- **ACTIVITY**: Every record below is to be restated word for word, and no picture is to be copied.
--- START ---
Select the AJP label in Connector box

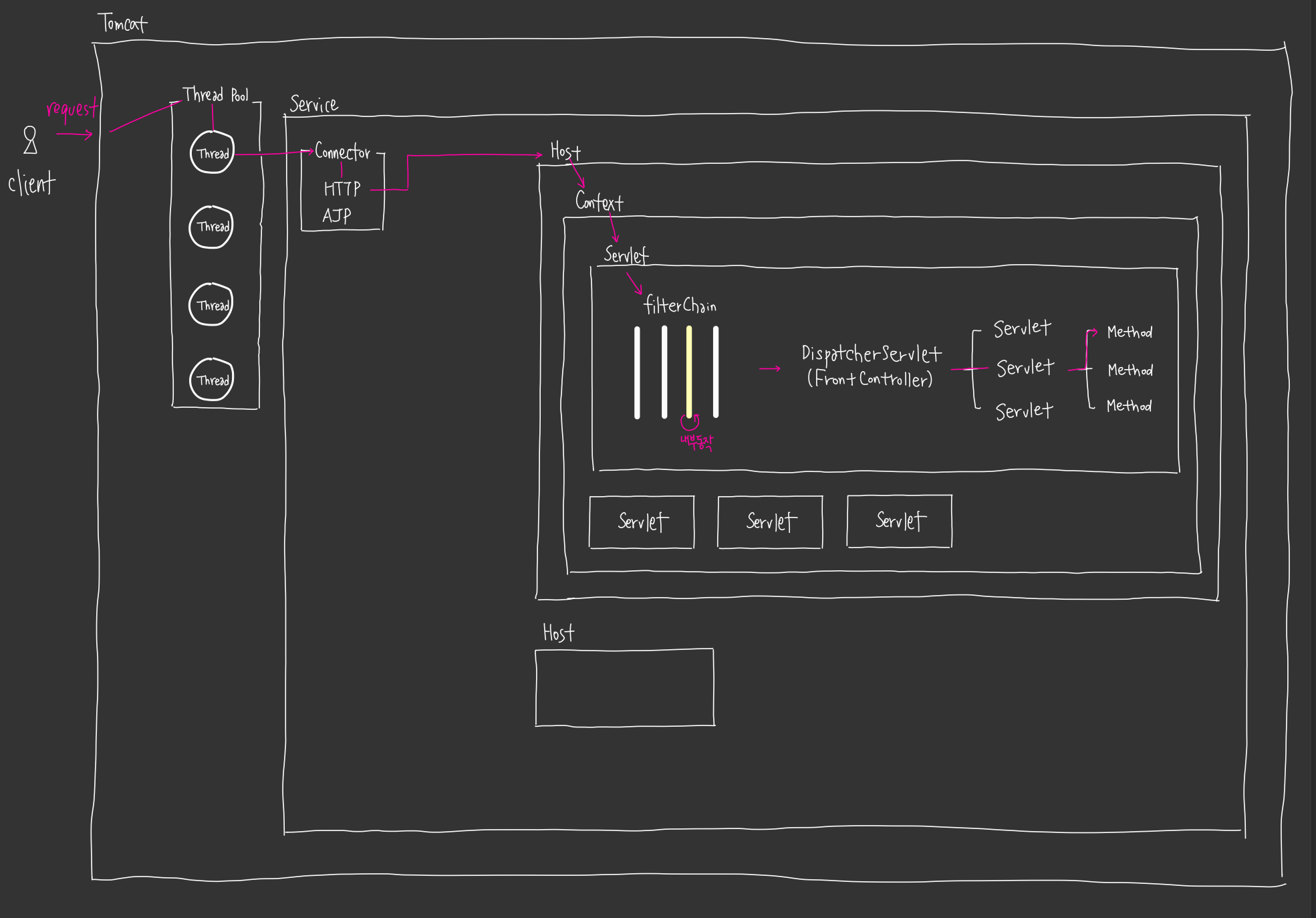coord(337,216)
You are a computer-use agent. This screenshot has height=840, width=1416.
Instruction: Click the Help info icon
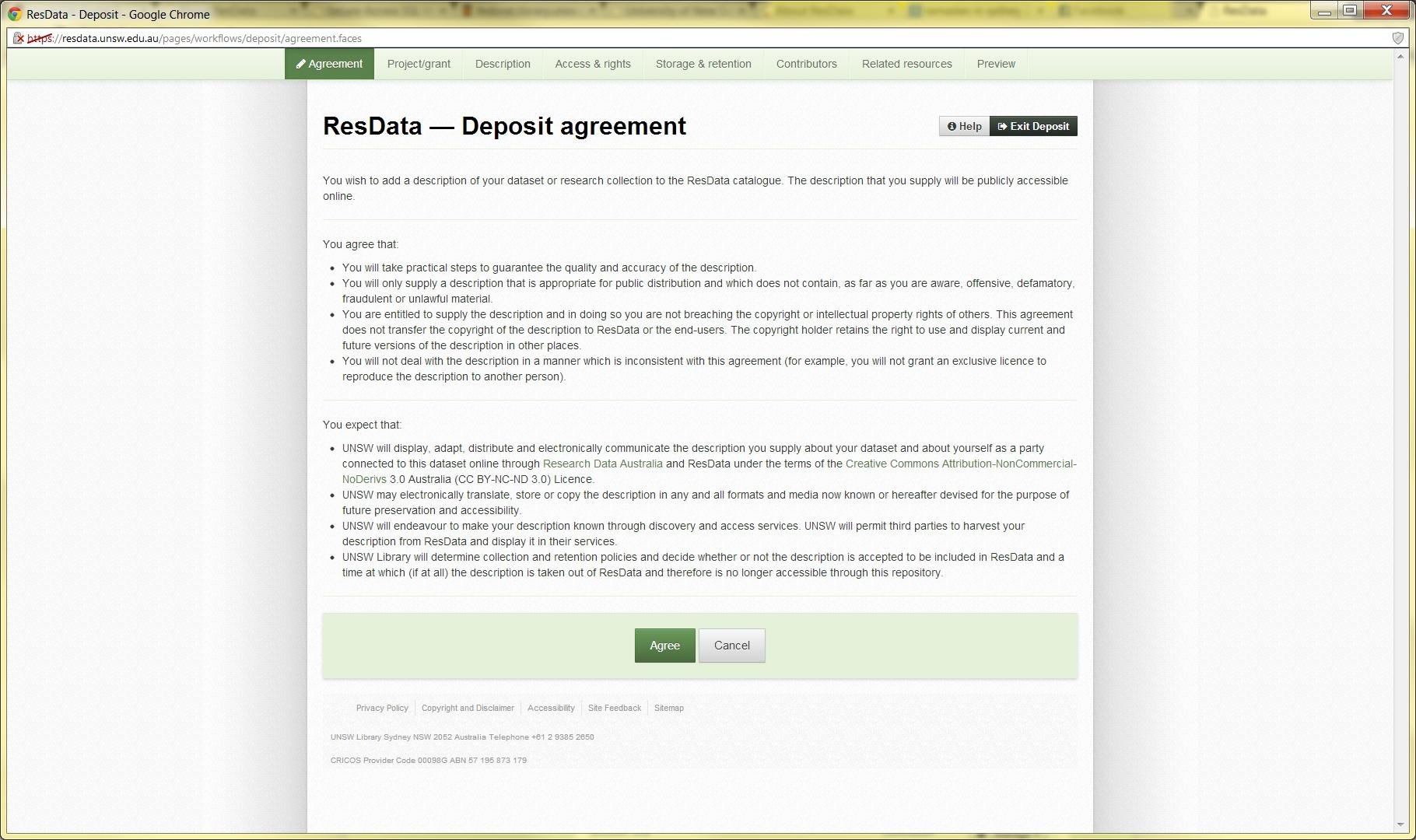point(952,125)
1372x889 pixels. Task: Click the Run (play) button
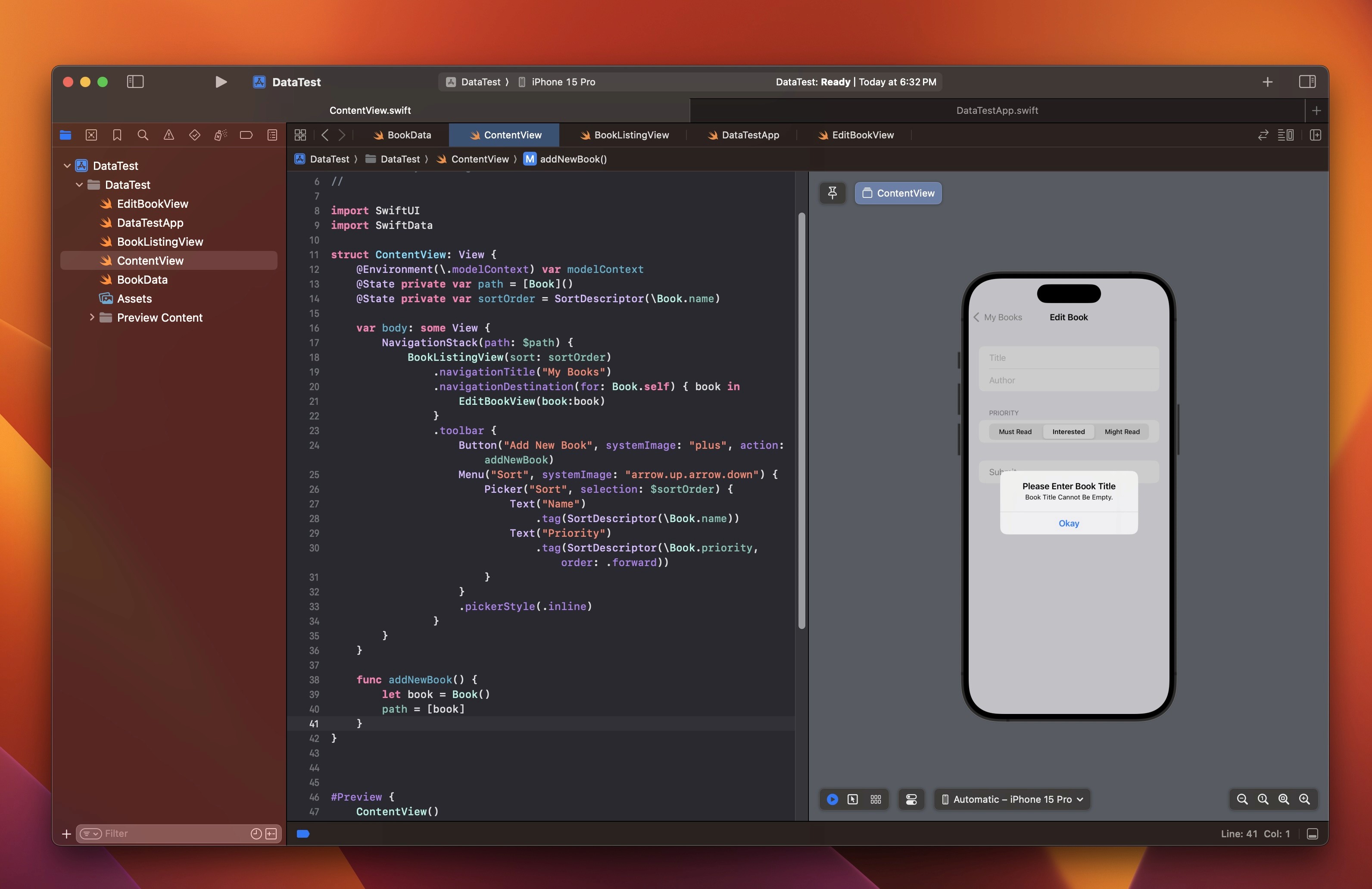[221, 82]
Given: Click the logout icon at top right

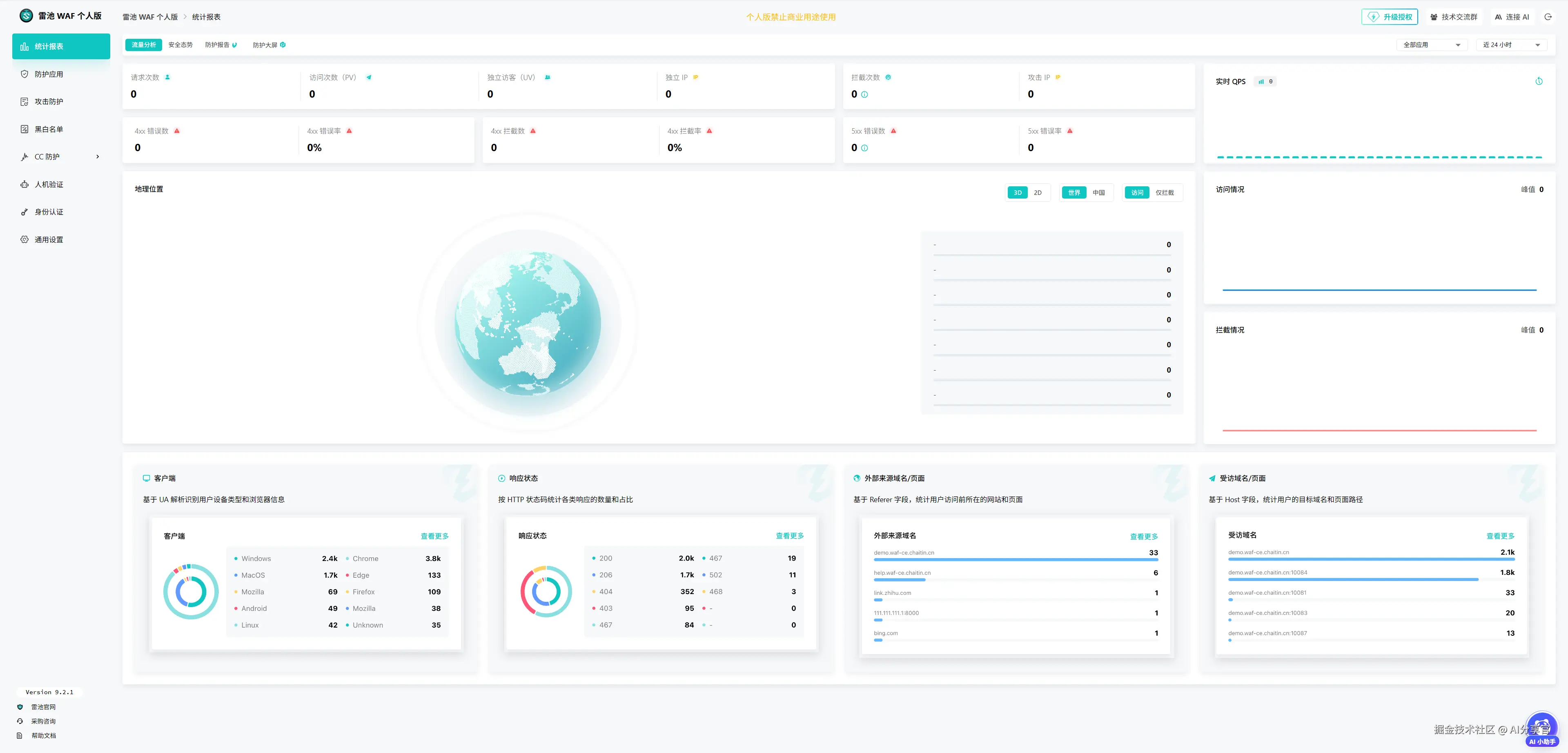Looking at the screenshot, I should click(1547, 17).
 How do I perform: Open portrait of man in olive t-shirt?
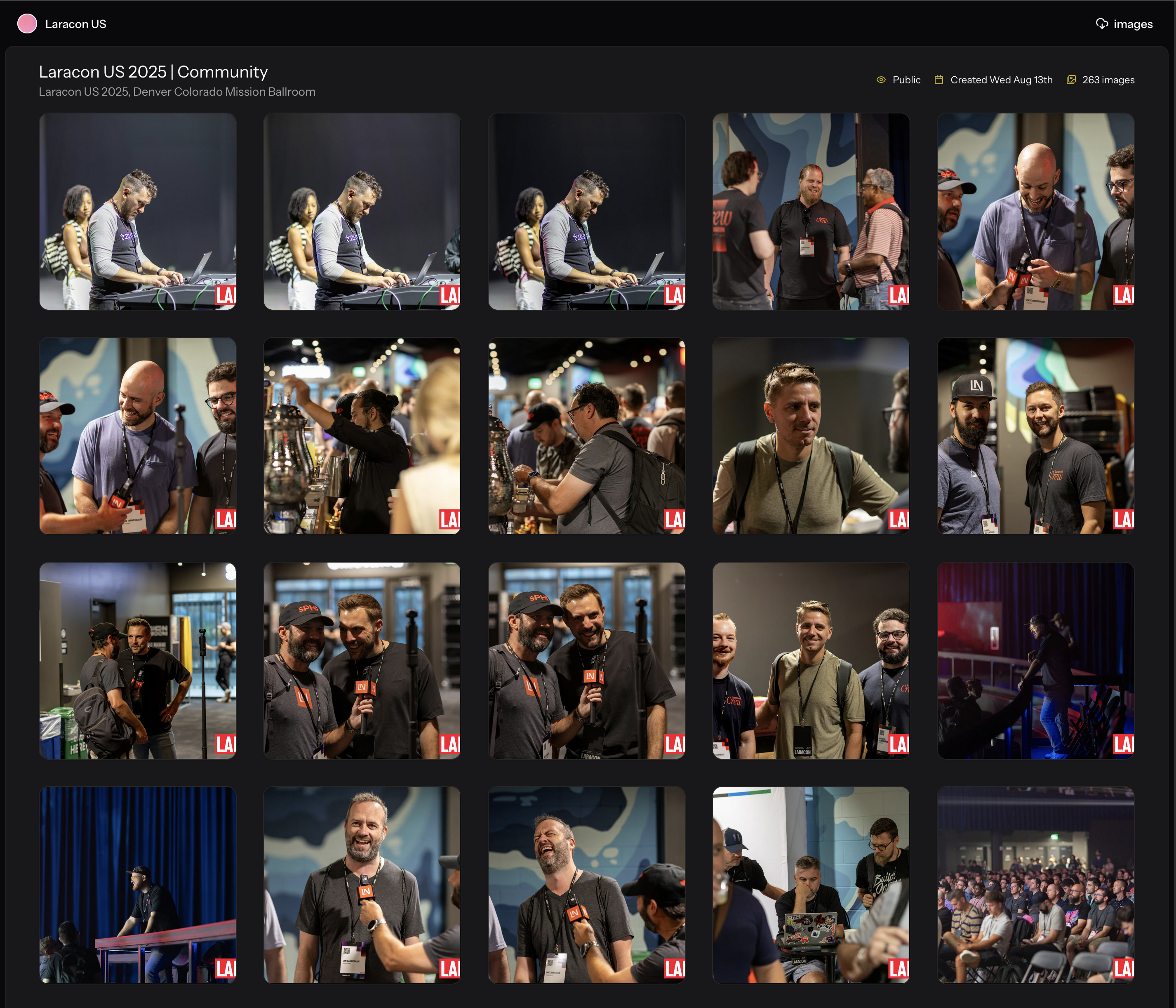point(811,436)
--- END ---
- **EXERCISE RESULT**:
Select the AJP label in Connector box

coord(337,216)
You are a computer-use agent. This screenshot has height=840, width=1416.
Instruction: Click the Help info icon
point(952,125)
1372x889 pixels. Task: Click the Run (play) button
[221, 82]
Given: Click the logout icon at top right

Looking at the screenshot, I should click(1547, 17).
 How do I perform: Open portrait of man in olive t-shirt?
point(811,436)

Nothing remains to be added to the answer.